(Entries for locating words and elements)
========================================================================

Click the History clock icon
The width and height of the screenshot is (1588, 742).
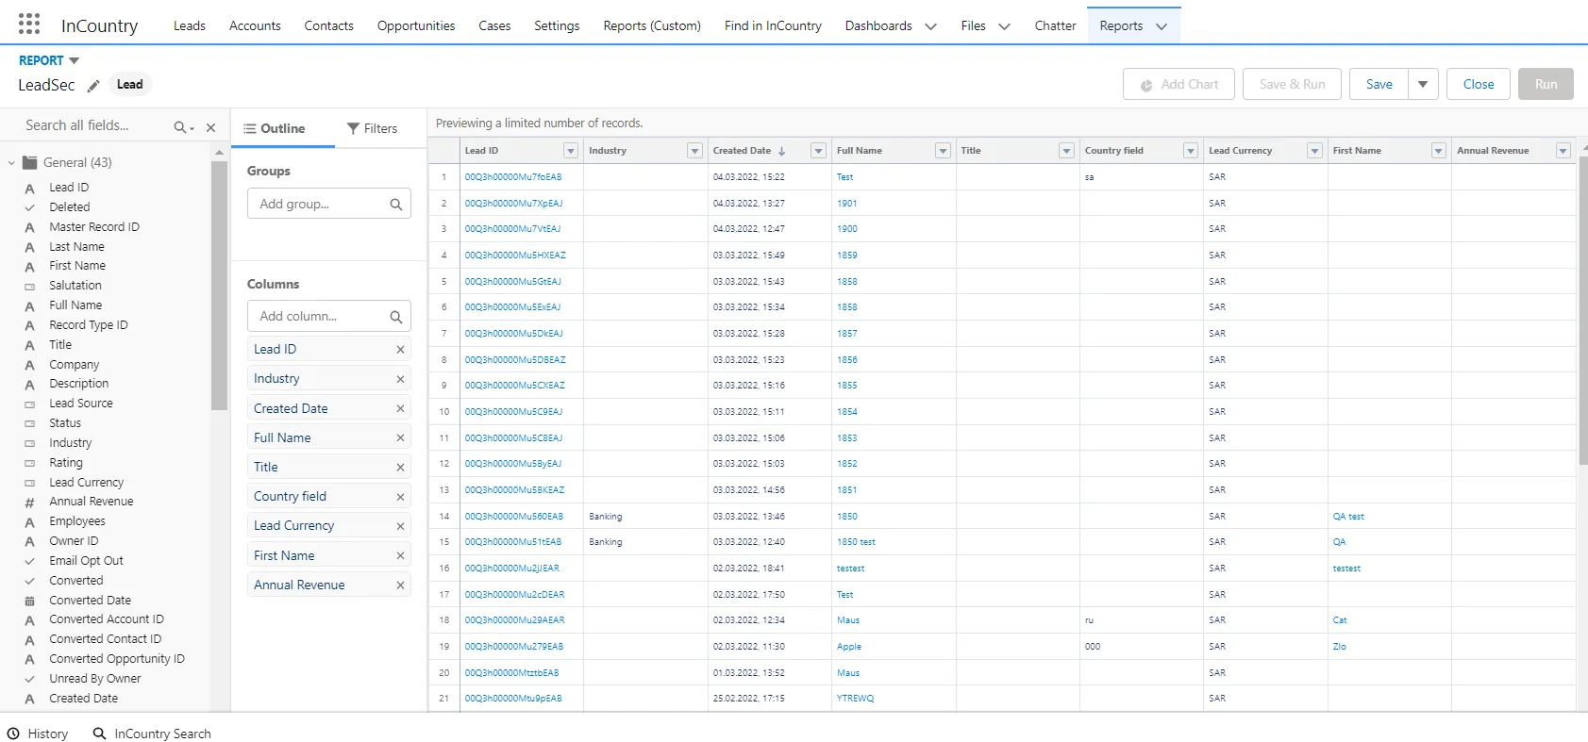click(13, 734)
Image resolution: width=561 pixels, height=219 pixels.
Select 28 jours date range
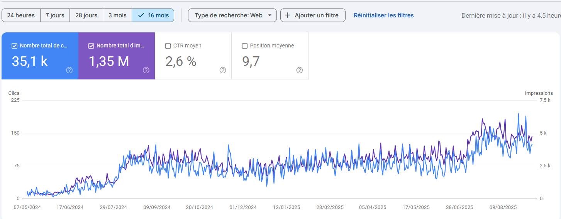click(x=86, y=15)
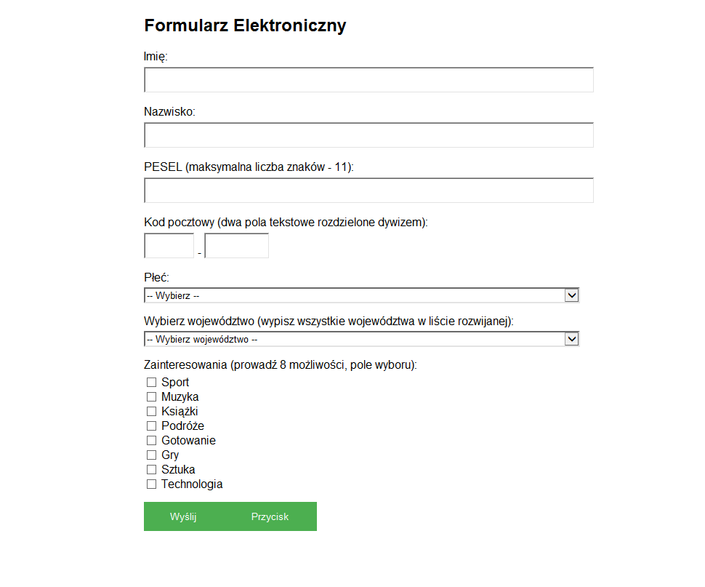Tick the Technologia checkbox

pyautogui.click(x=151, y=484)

========================================================================

▶ Set problem
In the records above, swap "date range" for "time period" and leave everything else unchanged. Reproduce all the records without the pictures.

▶ Exercise result
Click the History clock icon
The width and height of the screenshot is (1588, 742).
click(13, 734)
Image resolution: width=561 pixels, height=219 pixels.
Select 28 jours time period
click(x=86, y=15)
Tick the Technologia checkbox

pyautogui.click(x=151, y=484)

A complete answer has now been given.